Linux Configuration

This project deals with deploying a web-application onto Ubuntu linux server.

Access

• IP Address: 34.214.52.161
• URL: http://ec2-34-214-52-161.us-west-2.compute.amazonaws.com/
• SSH port: 2200
• SSH login as grader : ssh grader@34.214.52.161 -p 2200 -i ~/.ssh/catalogapp

Setting up Account

• Create a AWS account and create an instance using Lightsail. You will be provided with a public IP and a default private key. Connect using SSH through the browser.
• Download the default key and store in file /c/users/komal/.ssh/key2 *Now you can login from the terminal using ssh -i ~/.ssh/key2 ubuntu@34.214.52.161
• Create a User named grader using sudo adduser grader You will be prompted to enter a password assosiated with the grader.

To give grader sudo access:

sudo visudo

• inside the file add grader ALL=(ALL:ALL) ALL below the root user save file(nano: ctrl+x, Y, Enter)
• Add grader to /etc/sudoers.d/ and type in grader ALL=(ALL:ALL) ALLby command sudo nano /etc/sudoers.d/grader
• Add root to /etc/sudoers.d/ and type in root ALL=(ALL:ALL) ALLby command sudo nano /etc/sudoers.d/root

to update current packages:

• Find updates:sudo apt-get update
• Install updates:sudo sudo apt-get upgrade

Change the SSH port from 22 to 2200 and other SSH configuration

• run sudo nano /etc/ssh/sshd_config and add port 2200 below port 22
• Also change PermitRootLogin prohibit-password to no to disallow root login
• Change PasswordAuthentication from no to yes. This should be changed back to no after we set our RSA key
• restart using sudo service ssh reload

Generate SSH key pairs:

• On your local machine generate SSH key pair with: ssh-keygen

• save your keygen file as ~/.ssh/catalogapp enter login phrase:*****.

• Change the SSH port number configuration in Amazon lightsail in networking tab to 2200.
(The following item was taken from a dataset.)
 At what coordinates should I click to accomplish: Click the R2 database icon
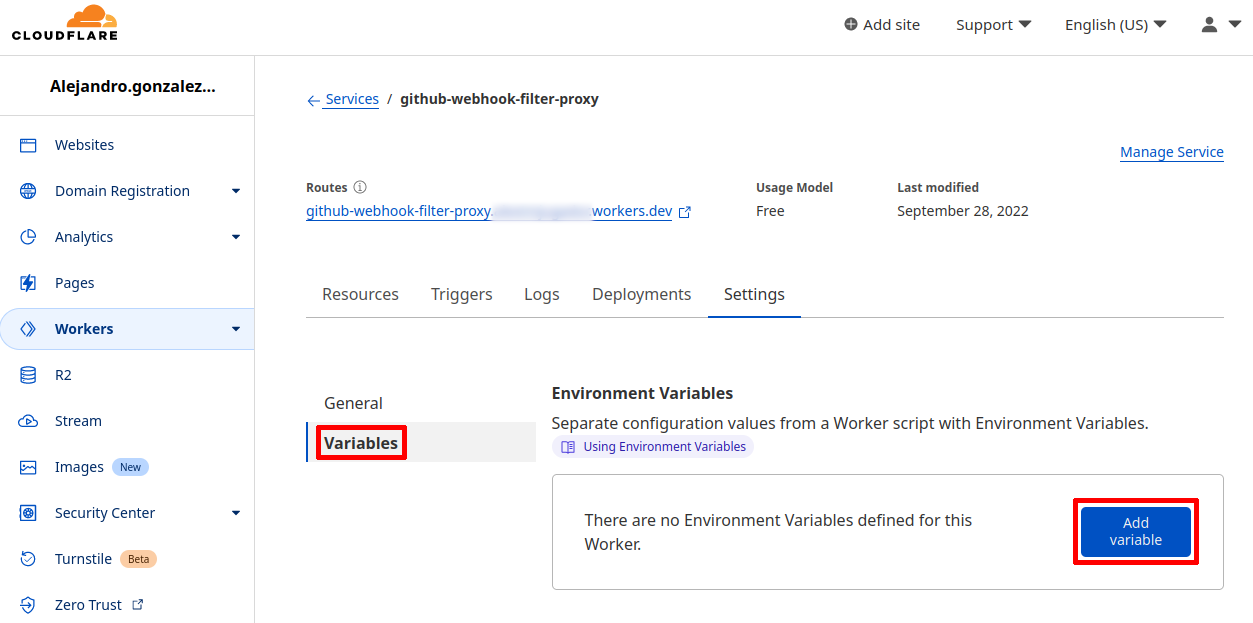coord(28,375)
• login into grader account using password set during user creation ssh -v grader@Public-IP-Address -p 2200

• Create a directory .ssh directory mkdir .ssh

• Create file to store key touch .ssh/authorized_keys

• Now, on your local machine read contents of the public key using cat .ssh/catalogapp.pub

• Save and Exit

• Then set permissions for files: chmod 700 .ssh chmod 644 .ssh/authorized_keys

• Change PasswordAuthentication to no. nano /etc/ssh/sshd_config so that users can now login only through the RSA key

save file(nano: ctrl+x, Y, Enter)

• login with key pair: ssh grader@Public-IP-Address* -p 2200 -i ~/.ssh/catalogapp

Configure UFW

while logged-in as grader:

• Check UFW status to make sure its inactivesudo ufw status
• Deny all incoming by defaultsudo ufw default deny incoming
• Allow outgoing by defaultsudo ufw default allow outgoing
• Allow SSH sudo ufw allow ssh
• Allow SSH on port 2200sudo ufw allow 2200/tcp
• Allow HTTP on port 80sudo ufw allow 80/tcp
• Allow NTP on port 123sudo ufw allow 123/udp
• Turn on firewallsudo ufw enable

Install and configure Apache

1. Run sudo apt-get install apache2 to install Apache

2. You can check installation by visiting url..it should show welcome page for Apache.

Install mod_wsgi

1. Install the mod_wsgi package along with python-dev use the following command:

   sudo apt-get install libapache2-mod-wsgi python-dev

2. Run sudo a2enmod wsgi to ensure mod_wsgi is enabled.

Install PostgreSQL

1. Install PostgreSQL by running sudo apt-get install postgresql

Check for python installation

Run python to check if python is already installed in the machine.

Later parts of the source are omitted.